We all know this. We should all know this. And yet, just this morning I was reading the latest reports stating that 2-3 children (80%+ of which are under 3 years old) still die from being left in a hot car every week in the USA. 2-3 babies per week who lose their precious, beautiful little lives in one of the worst ways you can imagine. Why? Because it was more convenient for their parents? Even if I only need one thing, even if my baby falls asleep, even if I’m tired beyond all reason, I will still take my kids out of the car and into the store with me.

Not that I could bring myself to leave them anyway, I’m terrified of the idea of leaving them all alone like that! But really, how are people still not getting this!?

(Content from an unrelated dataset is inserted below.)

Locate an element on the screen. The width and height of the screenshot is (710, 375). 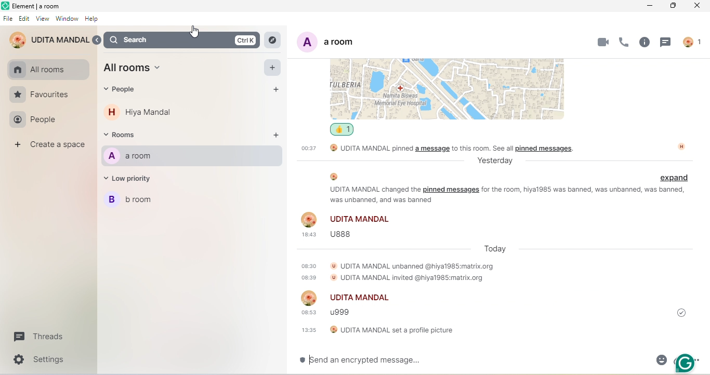
UDITA MANDAL changed the pinned messages for the room, hiya1985 was banned, was unbanned, was banned,
was unbanned, and was banned is located at coordinates (498, 195).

There is no excuse. No. Just no.

One last point with cars. I have found the straps on Rhyds car seat get ridiculously hot. As in, if they were to touch bare skin they could very well injure him, hot. My little trick for this was to throw one of my light cardigans over the seat and leave it. That way when it comes time to put him in I can remove the cardigan to find the straps a safe temperature, or even leave it there and sit him on top of it, tucking it between him and the straps in certain places if necessary.

It is such a little thing which takes no extra effort but makes a world of difference to his comfort and safety.

Have fun this Summer, but be safe! Our little ones have no concept of the dangers of innocent things like sunshine, it’s up to us to take care of those dangers so that they can enjoy their childhoods, without sunburn!

Do you have any tips you think are useful, even vital, for surviving the hot weather with little ones? I’d love to hear them, please share in the comments!